Mrs. Leroy turned to her shrinking cavaliers, with satisfaction in her eye.
"It's as well I brought the lot of you," she said. "Now get to work. Jack, the first waltz with you, if you please."
The ball was soon in full swing, though it was only too plain that men were somewhat scarce. Hughie, much to his alarm, found his programme full in ten minutes, and presently, bitterly regretting the stokehold of the Orinoco, put forth into the fray with Mrs. Lance Gaymer, having decided to do his duty by that lady as soon as possible, and get it over. She addressed him as "dear boy," and waltzed in a manner which reminded him of the Covent Garden balls of his youth, thereby causing the highest and haughtiest of the county to inquire of their partners who she might be. The word soon passed round that she was the wife of young Gaymer. ("You remember, don't you? Rather an unfortunate marriage, and all that. Barmaid, or something. However, the family have decided to make the best of her. They'll have their hands full—eh?") Whereupon fair women elevated their discreetly powdered noses a little higher, while unregenerate men hurried up, like the Four Young Oysters, all eager for the treat, and furtively petitioned Lance Gaymer to introduce them to his wife.

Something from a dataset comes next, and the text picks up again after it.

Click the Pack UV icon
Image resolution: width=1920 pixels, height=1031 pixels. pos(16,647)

On entering the ballroom Joan Gaymer, serenely conscious of a perfectly-fitting new frock and her very best tinge of colour, took up her stand at her recognised "pitch" beside the end pillar on the left under the musicians' gallery, and proceeded to fill up the vacancies caused in her programme by the defection of the dancing warriors from Ipsleigh. Among the first applicants for the favour of a waltz was Mr. Guy Haliburton.

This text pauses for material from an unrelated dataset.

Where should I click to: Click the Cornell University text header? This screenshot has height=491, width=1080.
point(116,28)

"All right—number two," said Joan.
Haliburton wrote it down, and asked for another.
"I'll see how you waltz first," said Miss Gaymer frankly. "Then—perhaps! I am rather particular."
The music had risen to her brain like wine, and she was in what her admirers would have called her most regal, and her detractors her most objectionable, mood. Mr. Haliburton, however, merely bowed reverentially, and made way for an avalanche of Binkses and Cherubs, with whom Joan, babbling at the top of her voice and enjoying every moment of her triumph, booked a list of fixtures that stretched away far into to-morrow morning.

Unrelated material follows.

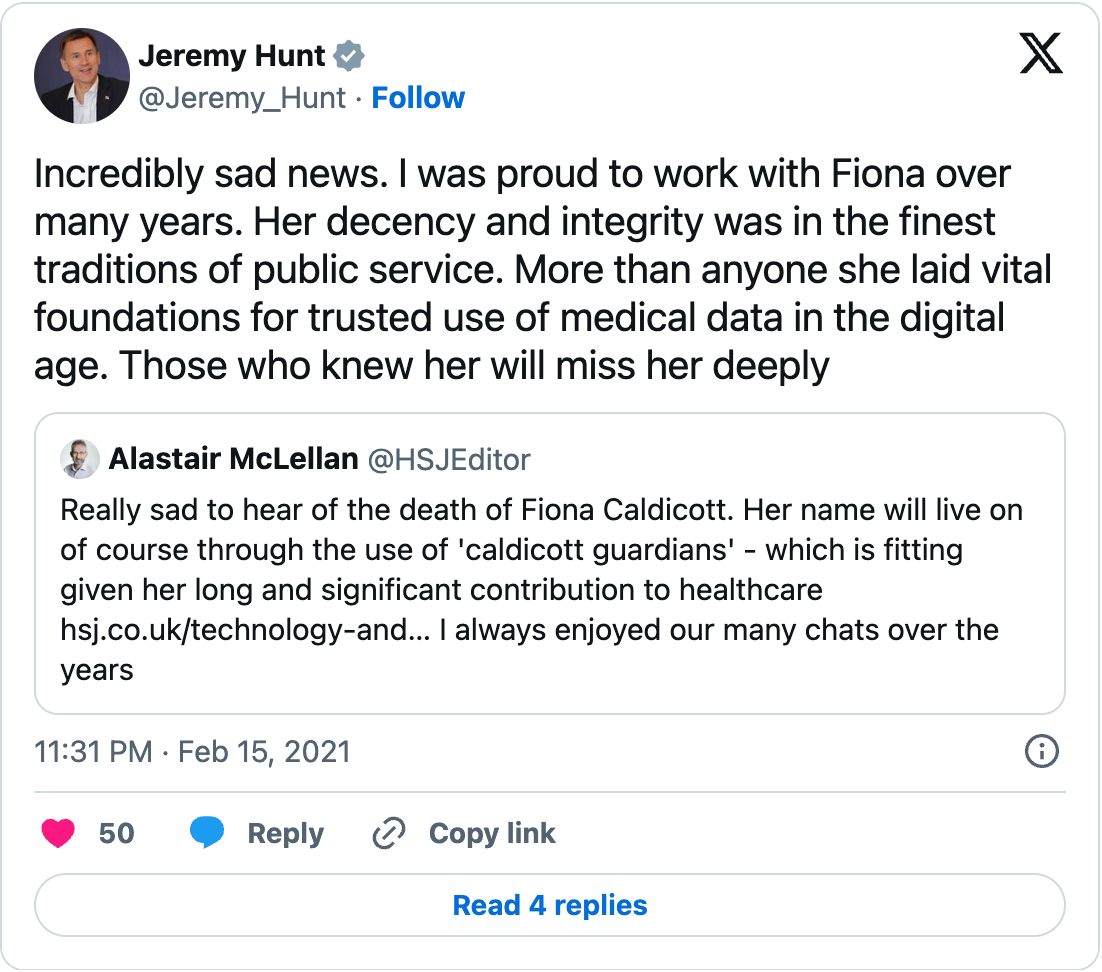The image size is (1102, 972).
Task: Click the X logo icon
Action: pyautogui.click(x=1041, y=52)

The waltz with the fascinating Haliburton proved so satisfactory,—in point of fact, he was easily the best dancer in the room,—that Joan immediately granted him two more. It was characteristic of her that she declined to take the floor again until the unfortunate gentlemen at whose expense Haliburton was being honoured had been found, brought to her, and apprised of their fate. They protested feebly, but Joan swept them aside in a fashion with which they were only too familiar.
"Run way, chicks," she said maternally, "and get fresh partners. There are heaps of nice girls to spare to-night. Look at that little thing over there, with the blue eyes, and forget-me-nots in her hair. Get introduced to her—she's perfectly lovely. Worth six of me, any day. Trot!"